Addressing the accountability issue would ensure that ministers are able to push their policies through the Whitehall machine more effectively, but it is only half the challenge. To actually make change happen on the ground, you have to find a way to engage with NHS trusts, local authorities and schools. The second issue Labour must address is the absurdly siloed nature of Whitehall, where effective policy making too often comes second to maintaining the integrity of departmental baronies.

Most big policy issues cross departmental lines – helping a child out of poverty requires local authorities to work with the NHS, police and schools. But at the moment the fragmentation of Whitehall policy making makes coordination far too difficult, leading to poor outcomes and rampant inefficiency. For instance, a recent study from the Local Government Association showed that better integration of skills, social care and families policy could save more than £20bn over five years.

The solution is to reform Whitehall structures. One of the most persistent myths of British government is the idea that it has an overweening central triumvirate of departments – No 10, the Cabinet Office and the Treasury. The truth is that the PM can, if they wish to, wield a large amount of personal power, but the administrative support they receive from Downing Street and the Cabinet Office is unusually weak in international comparison.
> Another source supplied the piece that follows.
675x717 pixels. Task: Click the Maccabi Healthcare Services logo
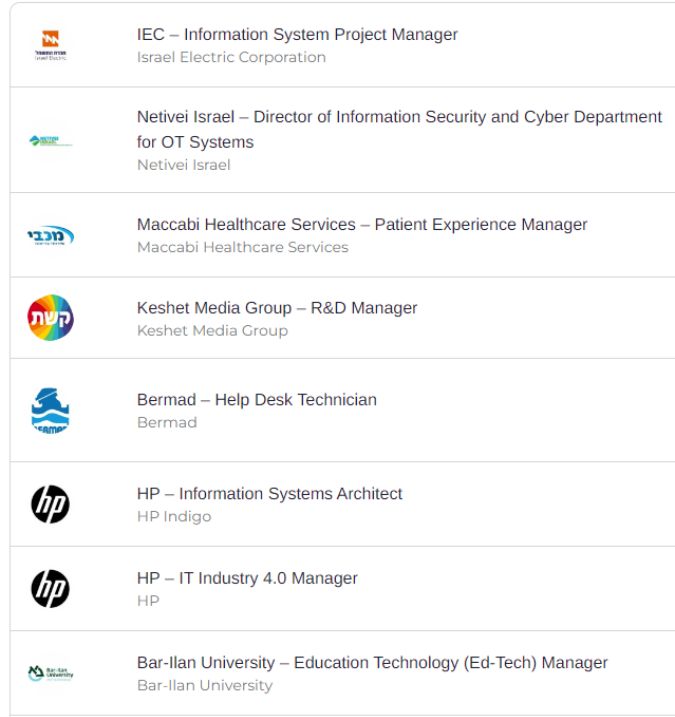coord(51,235)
So Labour should support a radical strengthening of the Cabinet Office to turn it into a Department of Strategy and Capability, which would be charged with civil service reform, coordinating policy in line with the government’s programme and ruthlessly managing a small number of cross-cutting goals. There could even be virtual ministries housed at the centre, which would commission policy advice from across departments and go beyond into the worlds of think tanks and academia. In a world where there will not be much money available, Labour should focus on five or six big challenges, rather than engaging in the sometimes undisciplined splurging of the Blair years.

Labour has a proud tradition of civil service reform. The Fulton inquiry of the 1960s was arguably the last radical attempt to shake-up the upper policy making echelons of the mandarinate. It is time for Miliband to take up the reformist mantle once again, and help forge a badly-needed consensus on how to modernise our once-great institutions of state.